Agront is an example of what workfare can be under the best of circumstances. Enrolling in GED classes was the first step to realizing her aspiration of attending college, and her internship is at least linked to her career goals. But Agront’s arrangement wasn’t the product of considered state planning–instead, she seems to have chanced upon it. Her first workfare job was sweeping floors in a tenement. The job training program she attends in the Bronx generally requires students to enroll full-time; the directors have made exceptions for some workfare participants. She’s also fortunate to have two family members who can watch her young kids. With her support network and some lucky placements, she has a good chance of becoming self-supporting over the long term.

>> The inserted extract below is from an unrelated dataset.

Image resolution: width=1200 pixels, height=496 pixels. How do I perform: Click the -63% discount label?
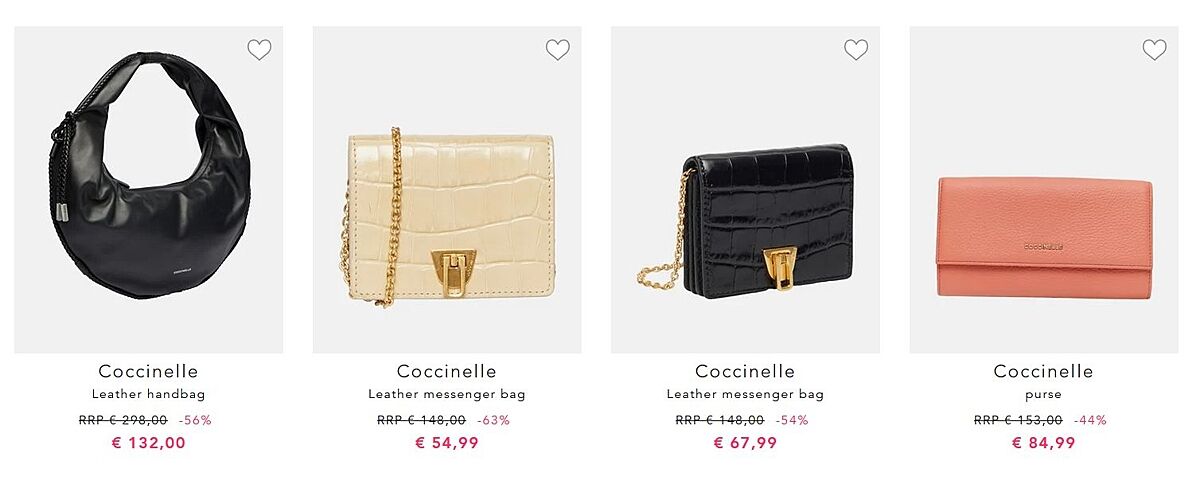493,420
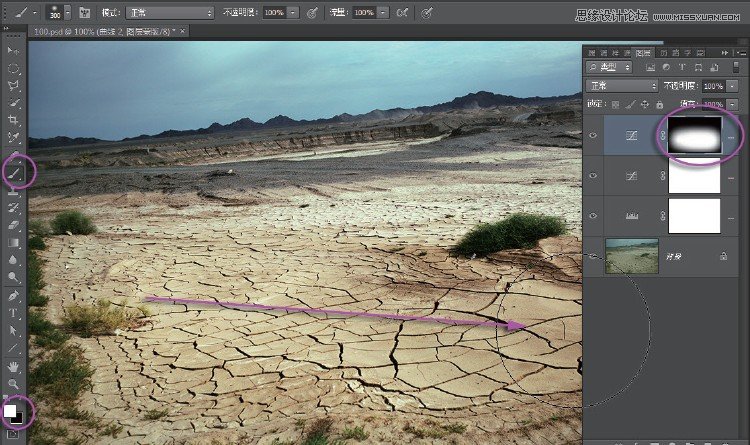Open the brush mode dropdown
This screenshot has height=445, width=750.
(170, 13)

That’s not the case for many monolingual and poorly educated Hispanics. Without English and basic literacy classes, these women will have trouble finding even low-skill jobs. And if they are hired, not all of these positions will lead to long-term employment. Take Maria, the mother of six who is currently unemployed. The primary reason she’s been on the dole four times is because most of her work experience consists of cleaning motel rooms: When tourist seasons draw to a close, a round of layoffs generally ensues, and she goes back on welfare. In addition, few “pink collar” jobs provide benefits. If workers or their children fall sick, many will go on public assistance to qualify for Medicaid. They will, of course, lose this safety net if states begin to strictly enforce time limits.

A Two-Way Street
That’s why we should stop giving short shrift to training programs. Providing instruction need not rule out requiring women to work or perform community service. If programs were time-flexible and provided on-site child care, many women would find ways to juggle jobs and classes. And in order to steer women away from the revolving door of work to welfare, it makes sense to prepare them for skilled jobs that pay above the minimum wage and provide benefits. “We’ve found that women who undergo vocational training have higher rates of job retention and more opportunities for advancement,” says Wittner. “They have careers, not temporary jobs.”

It’s a challenge to persuade Latinas raised on a steady diet of marianismo to aspire to become electricians or welders. Aside from their own cultural biases, these women face pressure from boyfriends, husbands, and parents to keep out of traditionally macho professions. As one woman put it, “[y]ou can bust your knees scrubbing floors, and they think that’s much better than being a foreman at a construction job earning $20 an hour.” But single Latina mothers have to put food on the table, and they want to do meaningful work. When they realize how much heftier the paychecks are for fixing cars rather than flipping burgers, many will abandon the values in which they were raised and train for traditionally male crafts.

These women will also have to accept the fact they cannot be stay-at-home parents. Many Latinas already understand this. “I can count on one hand the women who have told me they don’t want to work,” says Andrew Friedman. “These women want jobs.” If Hispanics feel more comfortable leaving their kids with family members, we should respect that choice. But caseworkers and employers should also insist these mothers have back up plans for the days aunts and grandmothers do not come through. And we should assure the child care available is safe and affordable.

If we met these women half way, and provided them with the training they need to become self-sufficient, the vast majority of Latinas would rise to the challenge. Like most welfare recipients, they want to make their own decisions and provide their children with decent upbringings. But we are not meeting these women half way. Quite the opposite; we are actually cutting them off from the few comprehensive training programs that are open to them. And with the rules rigged this way, most service providers are pessimistic about the prospects for indigent Hispanics. “These women are going to end up in low-paying, low skill jobs,” warns Tim Bell, director of adult education at Erie House. “Their kids will grow up on the street. And believe me, we will pay a price for it.”